Tullow has added 8.9p to 193.2p after recent weakness as analysts at UBS moved from neutral to buy and raised their target price from 230p to 240p. They said:
Tullow came into the downturn highly geared and with substantial capital expenditure ahead to bring T.E.N [a project in Ghana] to first oil in mid-2016. Strategy switched to survival mode: a hard-hitting $500m cost plan saw headcount cut 40%, exploration spend down 75% to $250m and the dividend suspended. But this did not frame a compelling investment case and a hefty debt pile left the equity vulnerable to ‘lower for longer’ oil price narratives. But mission is accomplished and perceptions of a debt problem misplaced. This is a well- financed company with quality assets and a proven development track-record, offering long-term oil price exposure at the bottom of the cycle, yet well hedged at the front end (around 50% of 2016 estimated production at $75 a barrel).
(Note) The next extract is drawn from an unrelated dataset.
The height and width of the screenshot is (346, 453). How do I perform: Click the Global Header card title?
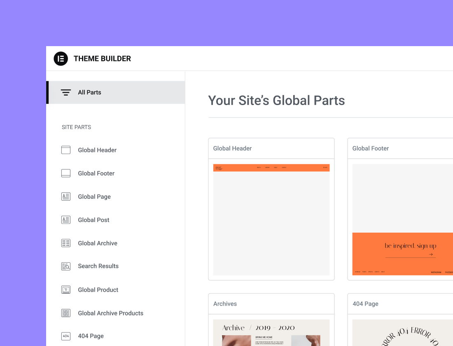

Meanwhile Premier has put on 3.4p or nearly 5% to 72.20p as the company agreed to sell its Norwegian assets for $120m in cash to Det Norske, one of its long term partners. The funds will be used to pay down debt. Chief executive Tony Durrant said:
Our team in Norway has done an excellent job in bringing the Vette project close to a sanction decision in a low oil price environment. The transaction will realise immediate value from the project as part of our strategy of active management of our portfolio.
Nathan Piper, an analyst at RBC Capital Markets, said:
The deal should complete before year end, bolsters the balance sheet and realises value (ahead of the $80m in our valuation) for a low profile part of the portfolio. It also removes any capital requirements for the Vette project that was progressing towards project sanction.